Fourth, mixed venous oxygen saturation and Pao2 were obtained during the experiment but were not shown in table 1 or fig. 3.1  These values could have been used to compare different oxygen tensions at the arterial, venous, and mitochondrial levels at the same time. Their inclusion could have been valuable and more informative.

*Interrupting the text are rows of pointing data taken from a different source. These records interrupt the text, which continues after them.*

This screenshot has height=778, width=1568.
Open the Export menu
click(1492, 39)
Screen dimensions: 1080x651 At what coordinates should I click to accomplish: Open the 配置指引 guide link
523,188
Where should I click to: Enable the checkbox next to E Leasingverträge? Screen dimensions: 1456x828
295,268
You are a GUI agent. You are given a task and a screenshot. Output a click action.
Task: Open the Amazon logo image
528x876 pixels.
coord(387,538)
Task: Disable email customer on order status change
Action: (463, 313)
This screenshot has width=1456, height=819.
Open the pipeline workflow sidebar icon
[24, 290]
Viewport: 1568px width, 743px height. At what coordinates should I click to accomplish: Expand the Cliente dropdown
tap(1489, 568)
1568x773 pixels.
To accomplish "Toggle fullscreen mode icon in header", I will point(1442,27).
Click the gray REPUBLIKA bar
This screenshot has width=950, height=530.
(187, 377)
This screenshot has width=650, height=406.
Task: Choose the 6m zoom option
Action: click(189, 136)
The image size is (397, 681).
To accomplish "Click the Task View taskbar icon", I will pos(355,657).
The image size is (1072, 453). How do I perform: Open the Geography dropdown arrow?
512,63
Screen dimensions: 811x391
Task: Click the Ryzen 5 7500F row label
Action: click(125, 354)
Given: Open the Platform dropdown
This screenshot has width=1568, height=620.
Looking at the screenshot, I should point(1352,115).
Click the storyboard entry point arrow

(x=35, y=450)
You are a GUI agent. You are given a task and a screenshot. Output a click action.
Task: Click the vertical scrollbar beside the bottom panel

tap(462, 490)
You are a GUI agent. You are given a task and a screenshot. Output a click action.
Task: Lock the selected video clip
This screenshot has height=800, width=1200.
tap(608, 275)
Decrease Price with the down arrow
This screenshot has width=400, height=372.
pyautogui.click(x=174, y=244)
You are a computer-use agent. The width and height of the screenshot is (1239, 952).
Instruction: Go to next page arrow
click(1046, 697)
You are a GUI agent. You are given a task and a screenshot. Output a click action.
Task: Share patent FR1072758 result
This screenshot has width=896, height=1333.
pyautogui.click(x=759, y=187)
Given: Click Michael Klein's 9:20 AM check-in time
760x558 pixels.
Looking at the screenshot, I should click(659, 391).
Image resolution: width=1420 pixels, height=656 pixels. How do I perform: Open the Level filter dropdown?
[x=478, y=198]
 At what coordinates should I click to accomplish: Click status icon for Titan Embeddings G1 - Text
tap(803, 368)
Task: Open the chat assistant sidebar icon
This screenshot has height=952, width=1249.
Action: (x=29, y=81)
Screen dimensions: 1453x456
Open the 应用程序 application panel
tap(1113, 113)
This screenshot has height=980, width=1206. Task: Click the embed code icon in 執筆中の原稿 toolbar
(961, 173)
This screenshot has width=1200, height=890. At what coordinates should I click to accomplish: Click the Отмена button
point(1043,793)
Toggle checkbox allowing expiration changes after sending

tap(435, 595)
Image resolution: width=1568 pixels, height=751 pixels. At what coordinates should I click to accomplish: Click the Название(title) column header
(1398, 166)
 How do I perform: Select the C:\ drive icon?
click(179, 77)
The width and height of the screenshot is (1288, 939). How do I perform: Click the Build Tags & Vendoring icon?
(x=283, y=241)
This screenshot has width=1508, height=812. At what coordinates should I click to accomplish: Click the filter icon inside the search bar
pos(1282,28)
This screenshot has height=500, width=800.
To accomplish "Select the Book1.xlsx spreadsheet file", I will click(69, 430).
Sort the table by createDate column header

Finally, there is a cell-to-cell variability in mitochondrial number and function. Mitochondria play an important role in cell signaling, differentiation, and death.4  Cellular Po2 is kept in narrow range under normal conditions as either hypoxia or hyperoxia can result in mitochondrial dysfunction.7  Indeed, mitochondrial dysfunction may be one of the failing compensation mechanisms that were referred to in the article. With the continuous worsening of cellular hypoxia, mitochondrial dysfunction becomes more apparent and may lead to decreased ability of the mitochondria to utilize oxygen that is reflected by the drop in mito-Po2. There is some evidence that metabolic reprogramming may cause mitochondrial dysfunction resulting in aberrant gene expression.7  If this evidence is confirmed, then perhaps transfusion threshold would be detected earlier to avoid the mitochondrial dysfunction and the resulting cell death.

Competing Interests

The authors declare no competing interests.